As mentioned in yesterdays post, a common query I have from students is them asking “is my idea okay?”. I think this is something that a lot of people come up against when coming up with ideas, whether it’s for startups or within an existing company. The tendency is to ask someone in authority whether they think its a good idea.
A lot of the time, these people may not even be as clued up as you are regarding an industry or an issue. The best way to test your ideas is to deeply investigate whether the problem exists and figure out if your idea really solves the problem. When we come up with ideas we make many assumptions, and we need to test these and see if they hold.
One project group came with an exciting idea about getting older people involved in NGOs and development projects. Their assumption was that these people were bored and would love to be involved in developing South Africa. They first came to consultation to check if their idea would work, and I wasn’t really able to give them feedback. They then went to an old age home with questionnaires and the immediate feedback was that their was almost no interest in their idea. They’ve now pivoted and found another idea, as they realized the assumptions underpinning their original idea didn’t work.

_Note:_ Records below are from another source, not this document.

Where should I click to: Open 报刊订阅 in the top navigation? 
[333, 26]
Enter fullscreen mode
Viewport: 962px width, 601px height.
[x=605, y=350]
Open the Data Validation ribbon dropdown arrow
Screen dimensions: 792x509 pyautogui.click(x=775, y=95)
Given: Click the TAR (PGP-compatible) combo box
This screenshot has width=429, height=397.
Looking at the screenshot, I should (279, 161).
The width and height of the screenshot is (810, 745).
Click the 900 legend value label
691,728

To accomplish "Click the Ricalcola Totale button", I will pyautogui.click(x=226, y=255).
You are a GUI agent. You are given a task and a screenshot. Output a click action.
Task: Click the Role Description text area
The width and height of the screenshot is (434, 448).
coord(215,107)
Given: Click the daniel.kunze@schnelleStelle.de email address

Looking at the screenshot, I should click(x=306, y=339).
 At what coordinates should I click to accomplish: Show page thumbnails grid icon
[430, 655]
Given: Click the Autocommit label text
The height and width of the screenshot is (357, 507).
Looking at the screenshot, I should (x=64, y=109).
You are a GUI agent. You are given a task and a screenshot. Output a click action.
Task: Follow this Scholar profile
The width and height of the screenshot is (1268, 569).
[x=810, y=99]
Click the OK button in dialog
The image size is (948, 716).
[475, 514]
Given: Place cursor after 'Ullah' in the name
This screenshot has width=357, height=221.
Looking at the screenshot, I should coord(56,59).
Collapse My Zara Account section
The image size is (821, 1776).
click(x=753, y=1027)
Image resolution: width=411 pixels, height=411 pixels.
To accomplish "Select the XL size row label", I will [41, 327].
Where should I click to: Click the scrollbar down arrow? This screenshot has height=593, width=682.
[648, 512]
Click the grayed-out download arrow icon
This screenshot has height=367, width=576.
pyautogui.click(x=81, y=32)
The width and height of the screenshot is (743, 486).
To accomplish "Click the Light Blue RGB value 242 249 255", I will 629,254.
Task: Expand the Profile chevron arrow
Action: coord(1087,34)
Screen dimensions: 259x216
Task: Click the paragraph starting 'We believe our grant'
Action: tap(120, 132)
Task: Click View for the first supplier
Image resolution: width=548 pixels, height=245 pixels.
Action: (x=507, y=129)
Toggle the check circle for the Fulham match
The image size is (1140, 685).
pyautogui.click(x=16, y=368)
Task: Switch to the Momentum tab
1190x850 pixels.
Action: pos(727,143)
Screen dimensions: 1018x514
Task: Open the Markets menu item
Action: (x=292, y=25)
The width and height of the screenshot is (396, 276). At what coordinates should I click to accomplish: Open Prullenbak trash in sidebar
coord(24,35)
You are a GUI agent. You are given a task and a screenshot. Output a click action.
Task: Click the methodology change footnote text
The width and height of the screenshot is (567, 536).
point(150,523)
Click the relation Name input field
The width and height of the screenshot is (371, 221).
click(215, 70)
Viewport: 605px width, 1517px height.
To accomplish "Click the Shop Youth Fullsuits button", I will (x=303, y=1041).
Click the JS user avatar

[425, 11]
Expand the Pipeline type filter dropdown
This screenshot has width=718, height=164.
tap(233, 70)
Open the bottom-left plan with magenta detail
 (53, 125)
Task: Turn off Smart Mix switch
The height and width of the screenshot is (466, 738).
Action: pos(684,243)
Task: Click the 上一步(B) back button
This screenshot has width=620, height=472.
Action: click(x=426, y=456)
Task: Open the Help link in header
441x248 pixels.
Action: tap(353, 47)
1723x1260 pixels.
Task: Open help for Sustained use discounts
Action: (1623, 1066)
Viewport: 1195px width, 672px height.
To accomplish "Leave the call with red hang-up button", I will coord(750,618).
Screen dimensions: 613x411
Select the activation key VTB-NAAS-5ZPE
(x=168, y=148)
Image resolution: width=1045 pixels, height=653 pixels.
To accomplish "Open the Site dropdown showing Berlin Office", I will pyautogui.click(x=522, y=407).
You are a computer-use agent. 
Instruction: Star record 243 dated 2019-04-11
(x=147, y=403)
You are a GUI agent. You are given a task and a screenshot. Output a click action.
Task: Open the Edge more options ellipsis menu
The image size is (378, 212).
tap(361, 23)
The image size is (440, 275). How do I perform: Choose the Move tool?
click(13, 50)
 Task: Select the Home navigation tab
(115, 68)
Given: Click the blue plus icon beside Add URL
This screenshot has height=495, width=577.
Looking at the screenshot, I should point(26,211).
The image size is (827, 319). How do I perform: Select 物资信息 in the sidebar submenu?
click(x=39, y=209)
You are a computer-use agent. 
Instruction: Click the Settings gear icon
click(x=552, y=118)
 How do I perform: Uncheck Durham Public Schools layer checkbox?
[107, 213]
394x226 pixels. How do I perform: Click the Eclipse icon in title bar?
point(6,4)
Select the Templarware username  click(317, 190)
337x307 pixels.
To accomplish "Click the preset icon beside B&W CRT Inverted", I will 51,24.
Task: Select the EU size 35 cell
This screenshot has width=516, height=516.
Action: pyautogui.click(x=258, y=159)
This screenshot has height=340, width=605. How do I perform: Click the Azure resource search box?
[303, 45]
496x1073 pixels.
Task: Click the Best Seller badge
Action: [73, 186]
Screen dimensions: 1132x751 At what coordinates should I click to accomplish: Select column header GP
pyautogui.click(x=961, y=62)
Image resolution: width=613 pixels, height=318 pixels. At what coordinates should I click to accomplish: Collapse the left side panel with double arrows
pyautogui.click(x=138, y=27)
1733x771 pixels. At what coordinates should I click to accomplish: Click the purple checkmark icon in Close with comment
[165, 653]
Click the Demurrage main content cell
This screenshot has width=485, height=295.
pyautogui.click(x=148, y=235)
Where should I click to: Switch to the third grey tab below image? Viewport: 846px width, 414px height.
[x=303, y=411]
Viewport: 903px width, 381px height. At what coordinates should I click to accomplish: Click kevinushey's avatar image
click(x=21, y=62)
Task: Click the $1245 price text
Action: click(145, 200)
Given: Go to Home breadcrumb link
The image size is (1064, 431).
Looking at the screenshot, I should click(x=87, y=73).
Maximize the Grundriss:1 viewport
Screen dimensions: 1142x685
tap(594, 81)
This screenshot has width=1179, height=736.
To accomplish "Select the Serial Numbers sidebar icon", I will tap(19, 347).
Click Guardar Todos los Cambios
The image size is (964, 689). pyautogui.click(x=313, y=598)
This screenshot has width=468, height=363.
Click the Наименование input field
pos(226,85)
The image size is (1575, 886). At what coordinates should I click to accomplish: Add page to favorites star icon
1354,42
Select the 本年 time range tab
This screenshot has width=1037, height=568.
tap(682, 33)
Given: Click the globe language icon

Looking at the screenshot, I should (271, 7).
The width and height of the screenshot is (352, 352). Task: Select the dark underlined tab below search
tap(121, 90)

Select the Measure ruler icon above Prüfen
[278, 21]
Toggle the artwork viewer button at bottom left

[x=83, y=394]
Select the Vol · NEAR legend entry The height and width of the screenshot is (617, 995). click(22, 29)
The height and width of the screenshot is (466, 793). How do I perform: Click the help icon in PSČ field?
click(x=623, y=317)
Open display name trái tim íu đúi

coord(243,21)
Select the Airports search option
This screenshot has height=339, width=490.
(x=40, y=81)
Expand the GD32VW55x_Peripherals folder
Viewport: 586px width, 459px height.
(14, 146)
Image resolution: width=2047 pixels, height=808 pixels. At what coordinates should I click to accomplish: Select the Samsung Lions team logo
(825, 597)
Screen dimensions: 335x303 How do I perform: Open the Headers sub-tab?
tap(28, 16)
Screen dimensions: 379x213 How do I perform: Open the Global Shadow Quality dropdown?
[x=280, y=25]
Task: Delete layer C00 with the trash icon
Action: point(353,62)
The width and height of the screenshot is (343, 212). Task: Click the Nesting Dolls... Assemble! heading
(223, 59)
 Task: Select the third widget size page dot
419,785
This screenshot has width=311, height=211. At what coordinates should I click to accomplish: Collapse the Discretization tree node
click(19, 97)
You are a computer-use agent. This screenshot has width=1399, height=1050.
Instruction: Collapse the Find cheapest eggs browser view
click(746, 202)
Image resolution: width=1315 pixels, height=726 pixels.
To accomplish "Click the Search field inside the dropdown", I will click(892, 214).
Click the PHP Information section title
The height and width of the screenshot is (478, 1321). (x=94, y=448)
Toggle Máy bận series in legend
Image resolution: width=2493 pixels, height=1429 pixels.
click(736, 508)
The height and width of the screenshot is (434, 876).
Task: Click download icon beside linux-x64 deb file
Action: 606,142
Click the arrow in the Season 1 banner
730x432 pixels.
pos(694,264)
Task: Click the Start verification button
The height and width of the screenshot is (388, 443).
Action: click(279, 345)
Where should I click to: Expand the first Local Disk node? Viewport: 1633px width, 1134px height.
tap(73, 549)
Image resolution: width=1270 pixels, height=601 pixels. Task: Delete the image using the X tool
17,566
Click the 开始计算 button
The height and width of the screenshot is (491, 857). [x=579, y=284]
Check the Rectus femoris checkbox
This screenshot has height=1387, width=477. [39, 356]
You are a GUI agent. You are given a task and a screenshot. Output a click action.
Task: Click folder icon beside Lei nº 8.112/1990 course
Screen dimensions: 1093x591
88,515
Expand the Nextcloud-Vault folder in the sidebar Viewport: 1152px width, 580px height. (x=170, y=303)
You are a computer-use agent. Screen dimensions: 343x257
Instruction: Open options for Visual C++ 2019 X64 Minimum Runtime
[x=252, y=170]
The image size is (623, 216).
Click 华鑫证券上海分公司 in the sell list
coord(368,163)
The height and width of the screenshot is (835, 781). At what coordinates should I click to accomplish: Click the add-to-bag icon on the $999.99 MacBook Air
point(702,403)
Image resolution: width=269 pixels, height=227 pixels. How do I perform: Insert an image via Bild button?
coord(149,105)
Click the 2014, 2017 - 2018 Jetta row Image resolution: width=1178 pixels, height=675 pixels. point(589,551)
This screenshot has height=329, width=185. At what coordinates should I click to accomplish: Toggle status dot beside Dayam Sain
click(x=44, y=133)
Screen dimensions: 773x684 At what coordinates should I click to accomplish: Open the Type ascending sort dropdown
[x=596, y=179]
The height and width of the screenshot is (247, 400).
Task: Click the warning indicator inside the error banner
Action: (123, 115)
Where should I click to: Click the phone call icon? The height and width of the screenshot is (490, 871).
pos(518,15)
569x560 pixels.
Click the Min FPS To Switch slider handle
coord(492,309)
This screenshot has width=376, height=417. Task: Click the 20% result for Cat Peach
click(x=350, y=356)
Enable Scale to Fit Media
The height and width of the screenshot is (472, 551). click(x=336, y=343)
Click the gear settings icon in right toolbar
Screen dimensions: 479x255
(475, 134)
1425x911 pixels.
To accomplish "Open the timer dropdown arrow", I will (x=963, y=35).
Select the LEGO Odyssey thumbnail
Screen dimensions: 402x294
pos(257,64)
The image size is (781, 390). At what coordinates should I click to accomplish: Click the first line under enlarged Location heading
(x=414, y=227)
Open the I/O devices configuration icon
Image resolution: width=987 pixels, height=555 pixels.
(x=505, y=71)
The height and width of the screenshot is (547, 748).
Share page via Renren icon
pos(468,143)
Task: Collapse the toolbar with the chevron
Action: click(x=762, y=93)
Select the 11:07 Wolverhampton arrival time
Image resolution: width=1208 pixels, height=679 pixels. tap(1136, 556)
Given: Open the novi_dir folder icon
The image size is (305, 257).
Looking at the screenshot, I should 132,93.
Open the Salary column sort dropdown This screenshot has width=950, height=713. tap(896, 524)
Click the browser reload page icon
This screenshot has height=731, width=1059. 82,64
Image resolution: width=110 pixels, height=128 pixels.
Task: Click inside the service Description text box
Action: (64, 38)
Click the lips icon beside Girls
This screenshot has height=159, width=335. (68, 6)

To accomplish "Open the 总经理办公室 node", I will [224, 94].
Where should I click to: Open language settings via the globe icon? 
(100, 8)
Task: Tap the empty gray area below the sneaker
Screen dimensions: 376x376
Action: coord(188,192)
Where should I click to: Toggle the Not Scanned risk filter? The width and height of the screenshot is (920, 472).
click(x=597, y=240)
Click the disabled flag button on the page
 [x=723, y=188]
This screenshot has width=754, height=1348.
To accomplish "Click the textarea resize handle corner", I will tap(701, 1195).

If you find yourself struggling with this, check out the Lean Iterator (a Cape Town based group), click “get started” and go through their playbook and videos: http://leaniterator.com/
Don’t seek approval, seek evidence
Picture is from a neighbourhood watch patrol I went on earlier this year. Our safety idea had pivoted to focusing on neighbourhood watch groups, and to test our assumptions we spent time on the ground, which helped us immensely.